Selasa, 29 Juni 2010

Peduli

Kalau bisa diibaratkan seperti mobil atau motor, perilaku hidup sebagian orang selalu ingin ngebut. Selalu ingin cepat sampai. Tak peduli dengan urusan warna-warni pepohonan yang dilewati. Tak mau tahu dengan pengendara lain yang mungkin tersinggung. Bahkan, tak sadar dengan rambu-rambu jalan yang sempat terlanggar.


Dalam keadaan seperti itu, mungkin perilaku-perilaku di atas bisa dianggap wajar. Karena seluruh potensi tubuh sedang menuju satu titik: tujuan atau target. Satu titik tadi memaksa seluruh komponen tubuh untuk tidak memperhatikan yang lain. Kecuali, menjaga kecepatan. Pandangan mata selalu ke depan, pikiran tertuju pada gas dan rem, dan beberapa jari siaga di tombol klakson.

Masih juga dalam kesimpulan wajar jika banyak korban berjatuhan. Mulai dari penyeberang jalan yang tertabrak, kambing yang tewas di tempat, dan kucing yang hancur tergilas. Sekali lagi wajar dan wajar, karena pandangan terpusat pada tujuan atau target.

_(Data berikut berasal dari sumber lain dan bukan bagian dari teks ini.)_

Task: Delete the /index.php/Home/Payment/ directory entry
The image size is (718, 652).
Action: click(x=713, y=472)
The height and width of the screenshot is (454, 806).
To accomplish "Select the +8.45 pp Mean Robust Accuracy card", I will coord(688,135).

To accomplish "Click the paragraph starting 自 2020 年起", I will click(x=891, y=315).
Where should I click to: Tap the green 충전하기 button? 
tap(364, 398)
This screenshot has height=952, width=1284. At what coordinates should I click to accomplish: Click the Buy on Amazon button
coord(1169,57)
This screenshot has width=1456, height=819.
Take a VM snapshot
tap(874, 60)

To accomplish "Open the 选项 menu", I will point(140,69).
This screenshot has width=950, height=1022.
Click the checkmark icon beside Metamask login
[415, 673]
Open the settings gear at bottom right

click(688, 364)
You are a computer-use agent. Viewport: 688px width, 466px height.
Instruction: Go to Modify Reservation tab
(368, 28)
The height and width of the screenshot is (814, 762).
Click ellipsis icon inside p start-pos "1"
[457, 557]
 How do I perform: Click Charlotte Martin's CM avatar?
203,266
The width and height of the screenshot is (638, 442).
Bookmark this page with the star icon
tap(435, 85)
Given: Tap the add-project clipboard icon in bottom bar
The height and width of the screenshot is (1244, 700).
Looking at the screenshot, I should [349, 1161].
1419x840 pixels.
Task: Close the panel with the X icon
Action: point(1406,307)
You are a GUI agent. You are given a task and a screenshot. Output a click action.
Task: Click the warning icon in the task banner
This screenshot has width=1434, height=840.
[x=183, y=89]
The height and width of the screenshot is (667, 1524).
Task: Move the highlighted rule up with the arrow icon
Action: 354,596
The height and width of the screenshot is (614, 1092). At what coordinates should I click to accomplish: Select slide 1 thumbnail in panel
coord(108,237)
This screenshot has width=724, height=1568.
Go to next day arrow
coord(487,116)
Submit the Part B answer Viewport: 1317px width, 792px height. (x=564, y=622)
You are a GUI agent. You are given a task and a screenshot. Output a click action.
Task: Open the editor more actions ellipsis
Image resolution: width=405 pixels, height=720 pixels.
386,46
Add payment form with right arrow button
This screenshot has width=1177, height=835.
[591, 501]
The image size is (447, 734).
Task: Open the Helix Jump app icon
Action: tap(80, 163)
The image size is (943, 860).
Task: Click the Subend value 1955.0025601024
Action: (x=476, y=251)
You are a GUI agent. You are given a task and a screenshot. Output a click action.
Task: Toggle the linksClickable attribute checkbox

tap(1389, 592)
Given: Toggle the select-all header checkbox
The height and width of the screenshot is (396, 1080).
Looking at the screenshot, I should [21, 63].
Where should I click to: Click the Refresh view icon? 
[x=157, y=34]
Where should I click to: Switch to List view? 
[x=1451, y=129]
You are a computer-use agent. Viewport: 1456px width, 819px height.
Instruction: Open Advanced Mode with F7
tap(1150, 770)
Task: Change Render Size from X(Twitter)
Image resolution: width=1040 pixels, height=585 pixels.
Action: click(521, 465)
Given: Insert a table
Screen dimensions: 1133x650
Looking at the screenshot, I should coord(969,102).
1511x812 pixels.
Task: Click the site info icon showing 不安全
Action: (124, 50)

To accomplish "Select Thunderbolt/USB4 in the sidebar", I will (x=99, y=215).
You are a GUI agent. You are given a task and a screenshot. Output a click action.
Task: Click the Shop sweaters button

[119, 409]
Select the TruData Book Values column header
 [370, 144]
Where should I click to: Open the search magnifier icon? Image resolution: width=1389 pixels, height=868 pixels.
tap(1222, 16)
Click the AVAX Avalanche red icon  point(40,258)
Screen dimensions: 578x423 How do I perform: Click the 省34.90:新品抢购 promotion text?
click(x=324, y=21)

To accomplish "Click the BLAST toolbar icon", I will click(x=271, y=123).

Ketidakpedulian makin sempurna ketika sejumlah angan merayap memenuhi pikiran: Kalau sudah sampai, saya bisa istirahat panjang. Kalau target terpenuhi, saya akan dikenal sebagai orang yang berprestasi. Dan seterusnya, dan seterusnya. Angan-angan terus bergumul menenggelamkan kesadaran.

Sebenarnya, kesadaran ingin mengajak si empunya menikmati seribu satu kepedulian. Kepedulian tentang pepohonan jalan yang berteriak kurang air. Kepedulian soal nafas sebagian burung yang terbang dengan nafas tersengal. Dan kepedulian dengan deru mesin kendaraan yang tidak lagi normal.

Kalau saja kesadaran tidak tertimbun angan-angan. Kalau saja fokus tidak saja berpusat pada target. Kalau saja kecepatan laju kendaraan bisa selaras dan seimbang. Ah, kepedulian akan terasa begitu indah.